Action item: Pick out the lines in the listing below that contain the word "computer" and copy them.

[Start of section]

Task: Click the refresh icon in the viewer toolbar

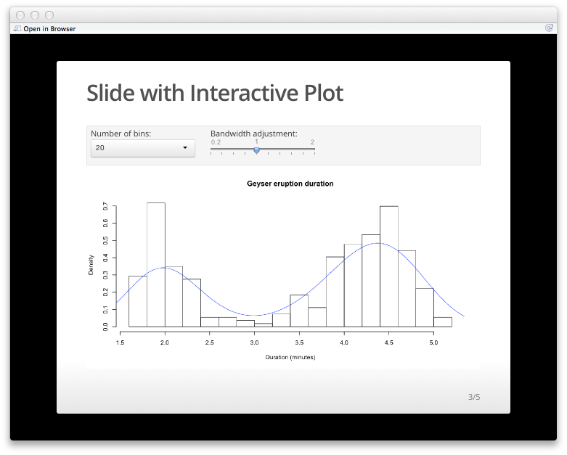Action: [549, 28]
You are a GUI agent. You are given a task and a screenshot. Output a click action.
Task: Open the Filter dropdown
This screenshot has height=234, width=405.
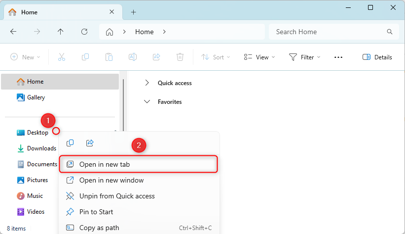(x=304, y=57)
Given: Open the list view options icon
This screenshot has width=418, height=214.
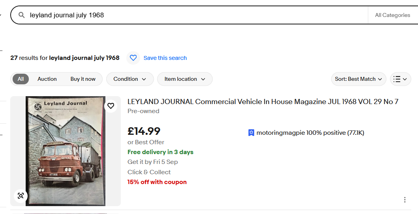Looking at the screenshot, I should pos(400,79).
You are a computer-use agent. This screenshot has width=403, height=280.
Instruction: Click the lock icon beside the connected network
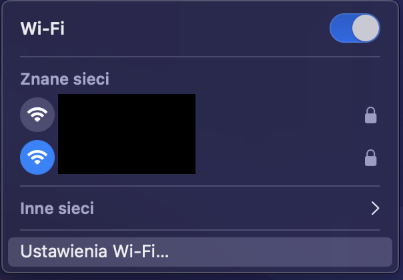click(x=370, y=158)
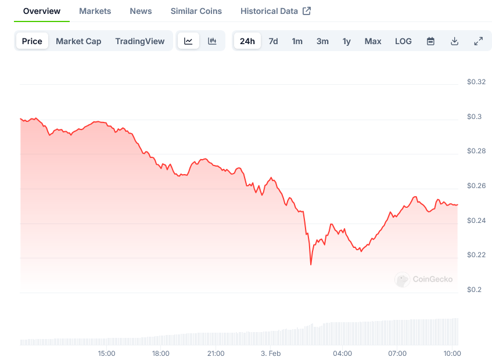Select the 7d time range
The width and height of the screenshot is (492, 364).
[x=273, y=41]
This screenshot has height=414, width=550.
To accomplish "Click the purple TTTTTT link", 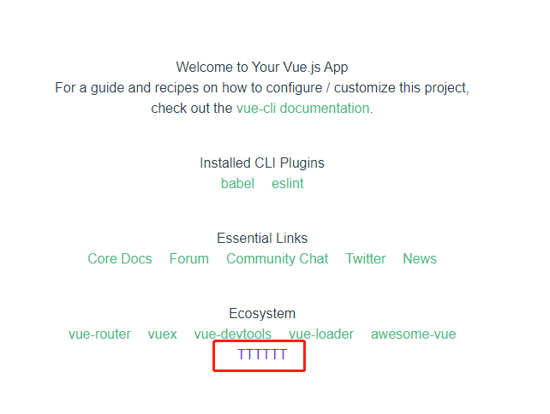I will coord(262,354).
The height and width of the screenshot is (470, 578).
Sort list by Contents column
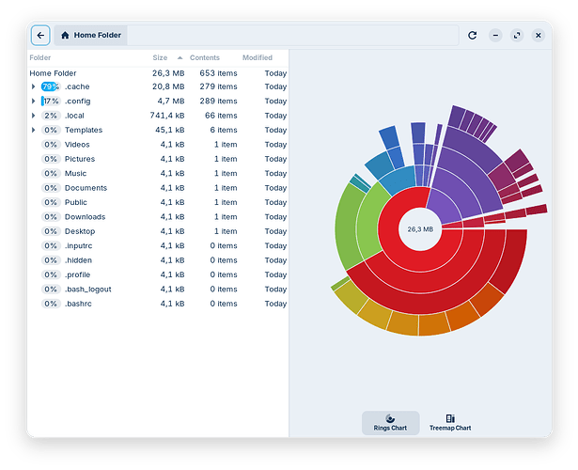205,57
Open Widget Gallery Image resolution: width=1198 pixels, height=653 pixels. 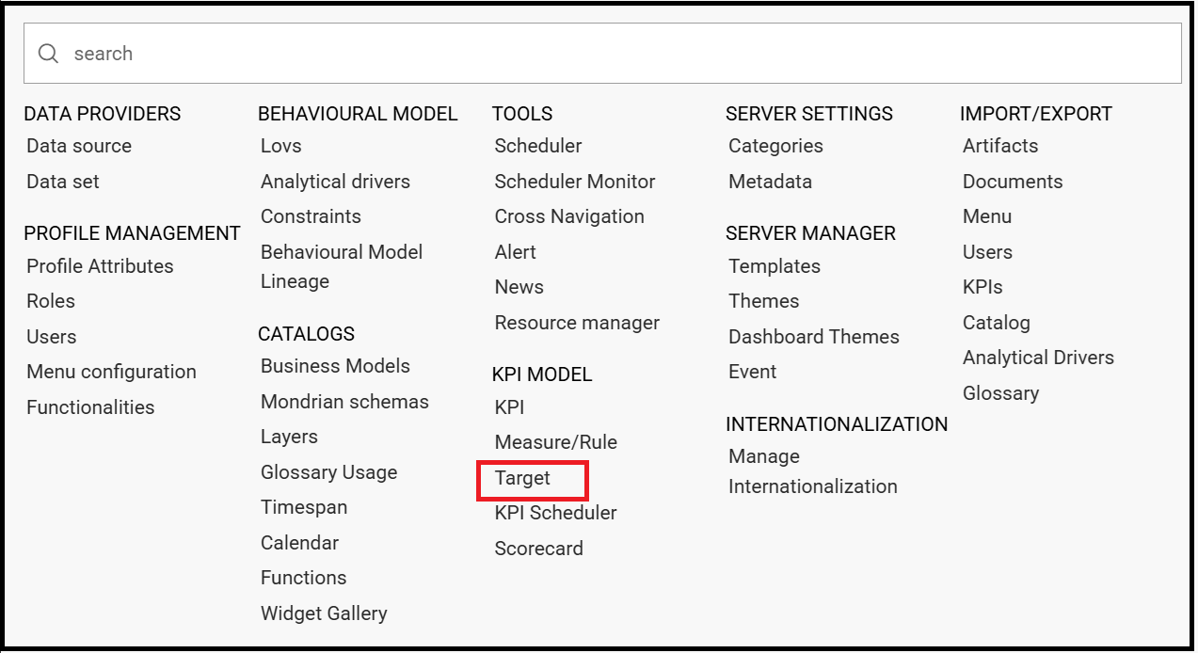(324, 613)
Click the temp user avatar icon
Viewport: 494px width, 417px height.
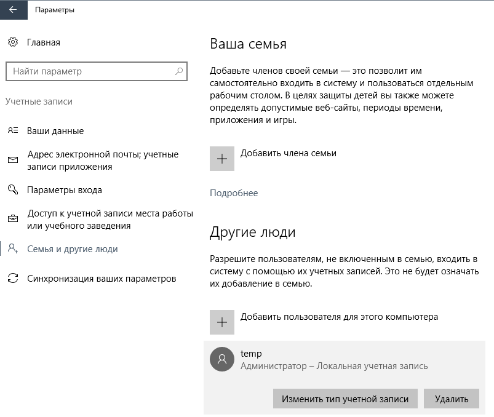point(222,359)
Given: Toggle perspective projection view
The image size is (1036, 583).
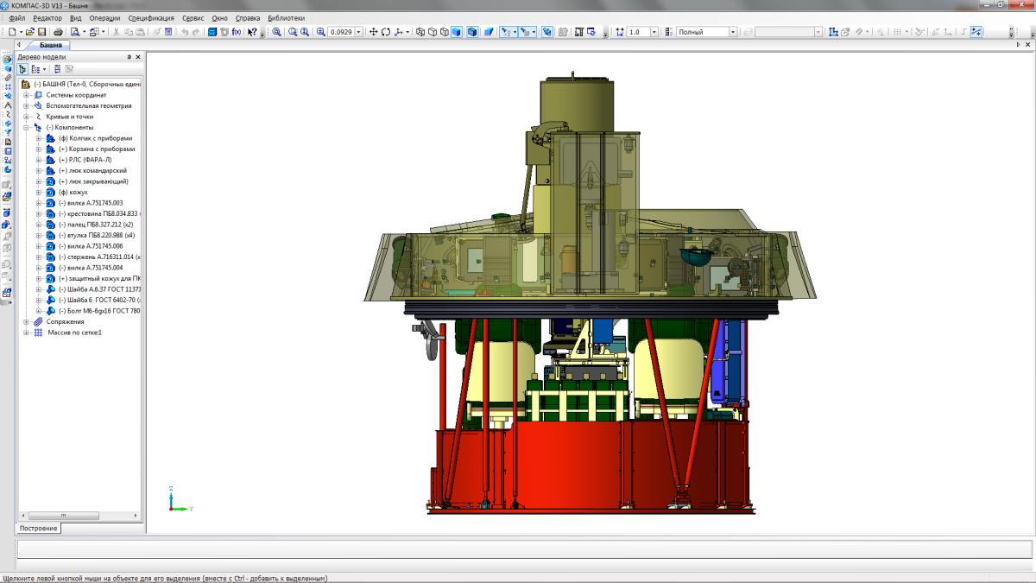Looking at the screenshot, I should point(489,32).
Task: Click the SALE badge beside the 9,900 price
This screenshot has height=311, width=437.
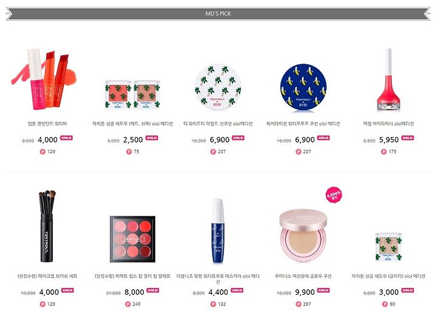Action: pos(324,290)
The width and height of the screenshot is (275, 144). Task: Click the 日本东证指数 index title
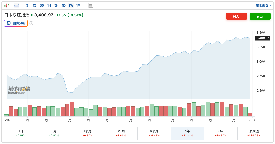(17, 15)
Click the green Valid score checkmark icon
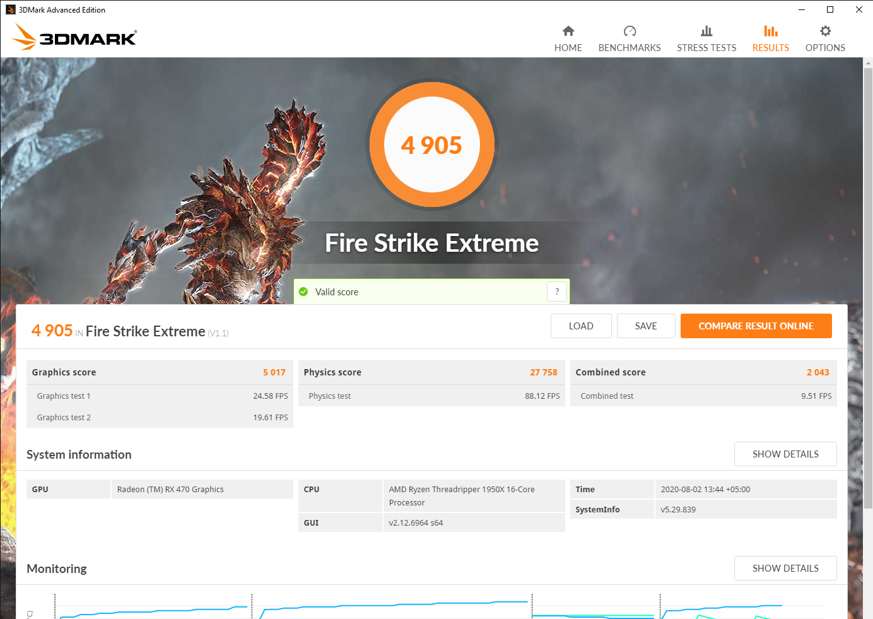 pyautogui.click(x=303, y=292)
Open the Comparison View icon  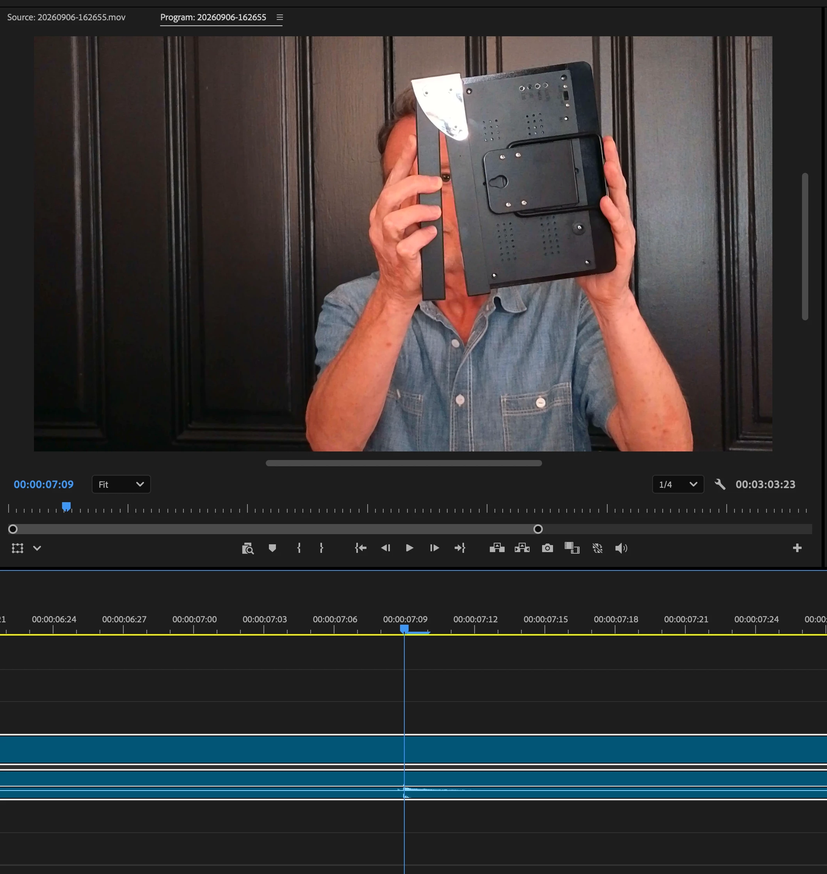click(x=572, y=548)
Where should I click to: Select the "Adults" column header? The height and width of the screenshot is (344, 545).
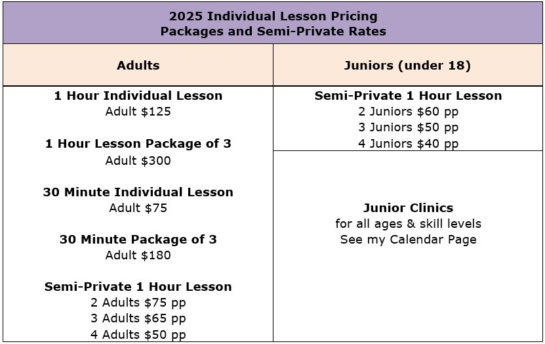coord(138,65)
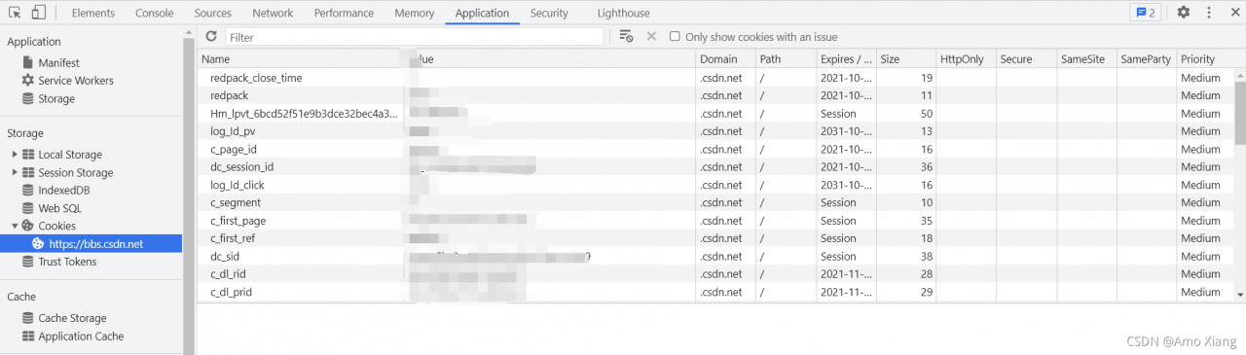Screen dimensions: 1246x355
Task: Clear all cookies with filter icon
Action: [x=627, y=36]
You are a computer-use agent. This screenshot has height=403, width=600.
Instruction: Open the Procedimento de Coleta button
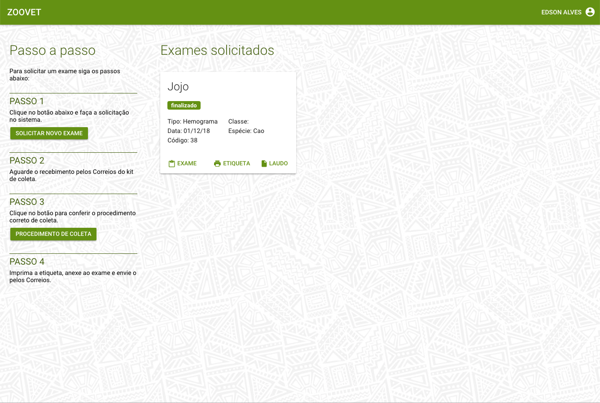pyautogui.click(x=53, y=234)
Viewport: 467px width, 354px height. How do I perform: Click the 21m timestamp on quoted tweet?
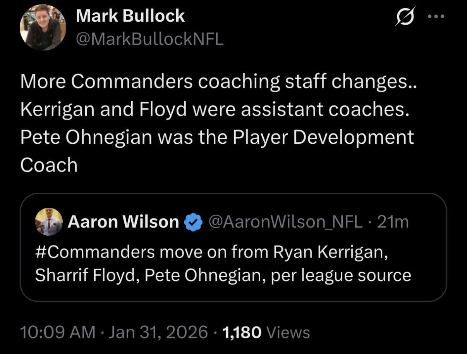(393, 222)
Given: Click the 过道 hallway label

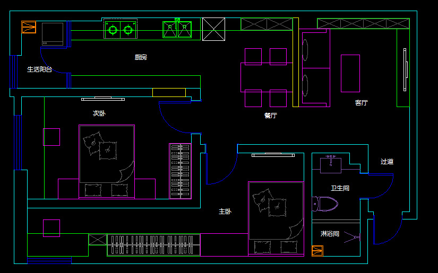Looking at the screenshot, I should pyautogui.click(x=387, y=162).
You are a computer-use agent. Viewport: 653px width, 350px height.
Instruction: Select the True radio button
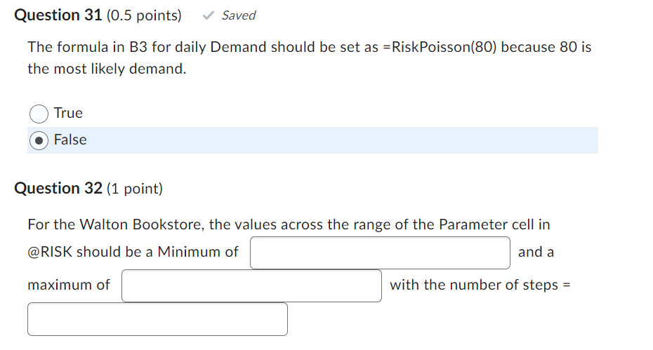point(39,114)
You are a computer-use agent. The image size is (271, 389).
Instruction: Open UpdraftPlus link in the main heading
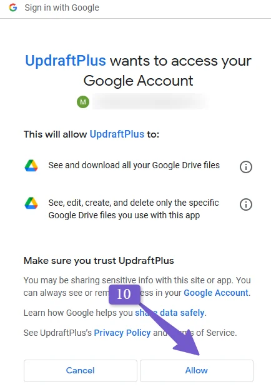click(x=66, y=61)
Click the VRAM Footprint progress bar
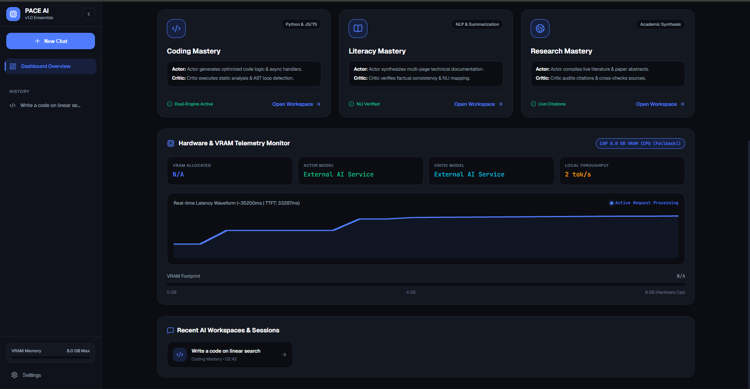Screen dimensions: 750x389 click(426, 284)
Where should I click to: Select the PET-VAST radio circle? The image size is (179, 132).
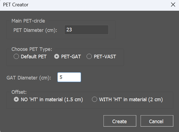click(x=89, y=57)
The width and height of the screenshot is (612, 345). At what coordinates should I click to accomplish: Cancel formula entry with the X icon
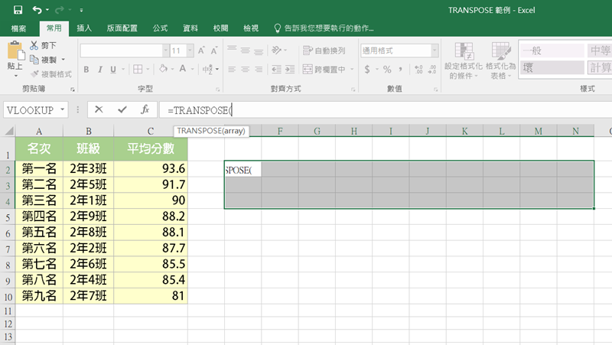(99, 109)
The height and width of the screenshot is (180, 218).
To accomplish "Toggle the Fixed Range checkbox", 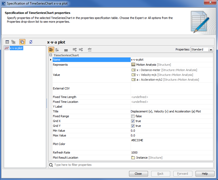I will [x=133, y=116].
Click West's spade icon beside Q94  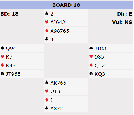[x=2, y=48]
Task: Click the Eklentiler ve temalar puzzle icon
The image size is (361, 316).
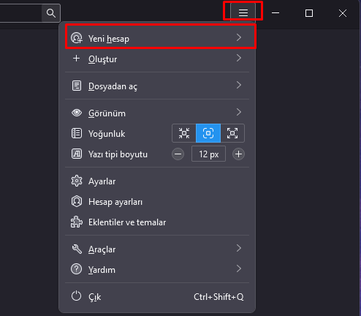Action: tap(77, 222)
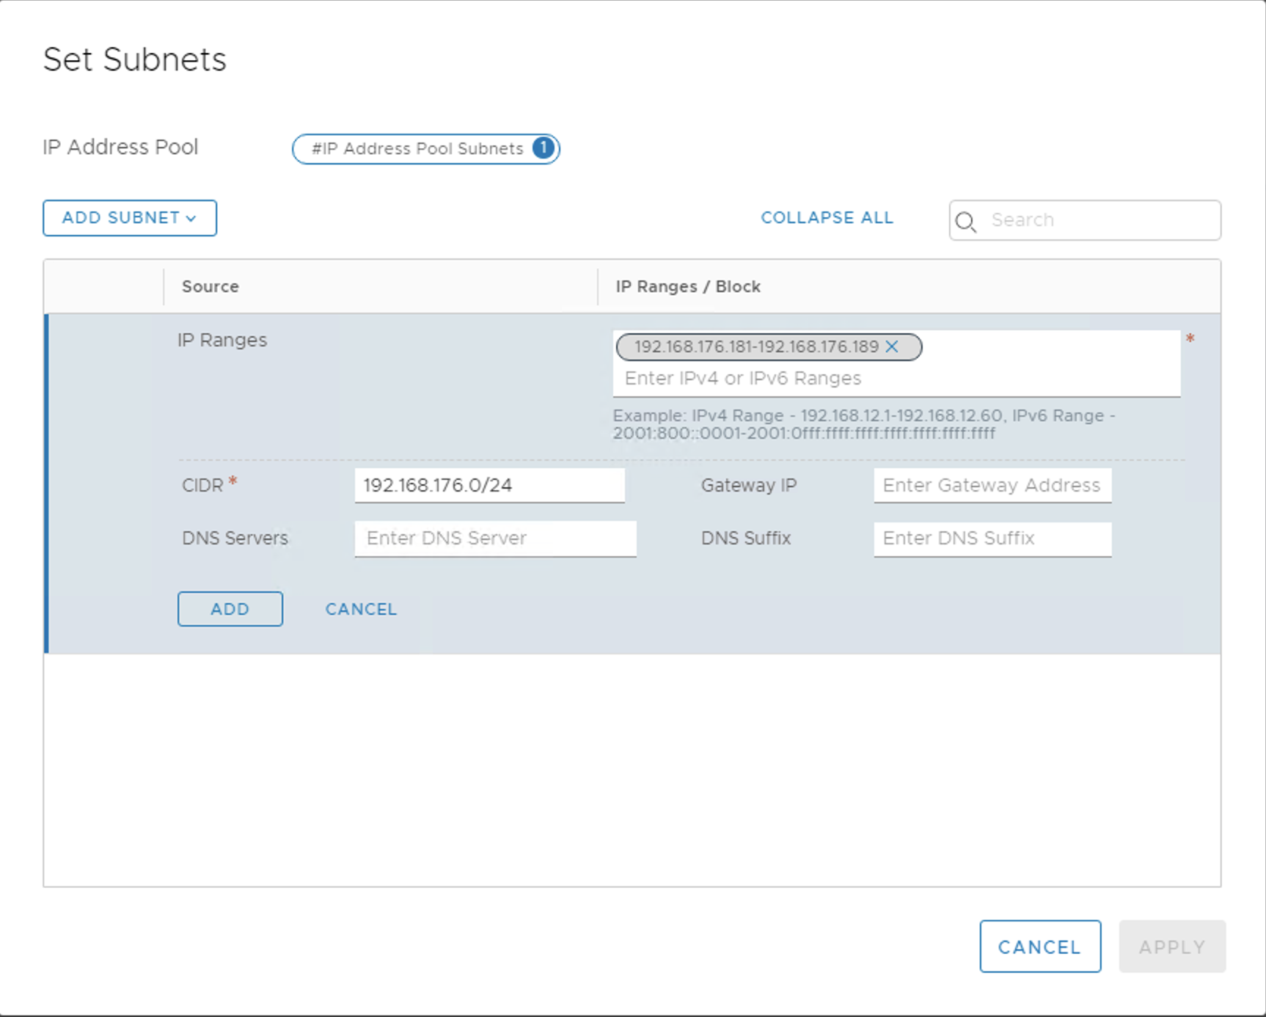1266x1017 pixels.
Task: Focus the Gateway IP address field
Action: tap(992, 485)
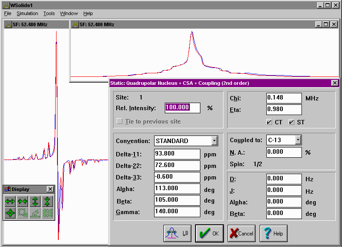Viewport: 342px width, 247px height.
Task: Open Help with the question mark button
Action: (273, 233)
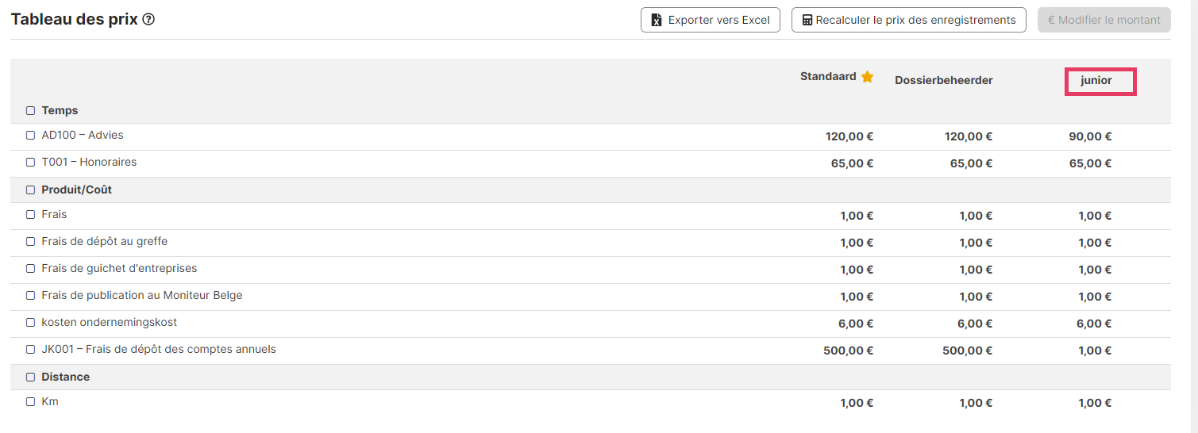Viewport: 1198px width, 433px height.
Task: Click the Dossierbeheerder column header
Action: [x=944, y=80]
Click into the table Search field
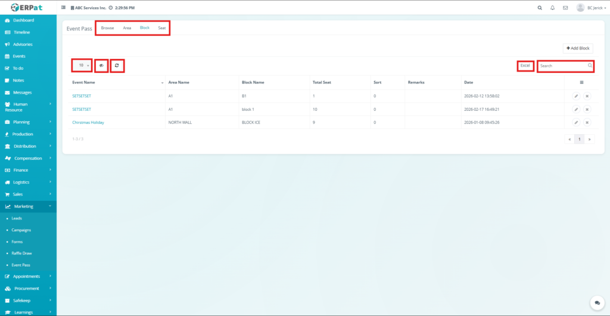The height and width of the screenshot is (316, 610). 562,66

[End of section]

Expected answer:
You are a computer-use agent. This screenshot has width=403, height=280.
You are a computer-use agent. This screenshot has height=403, width=600.
You are a computer-use agent. Viewport: 653px width, 350px height.
You are a computer-use agent. The image size is (271, 389).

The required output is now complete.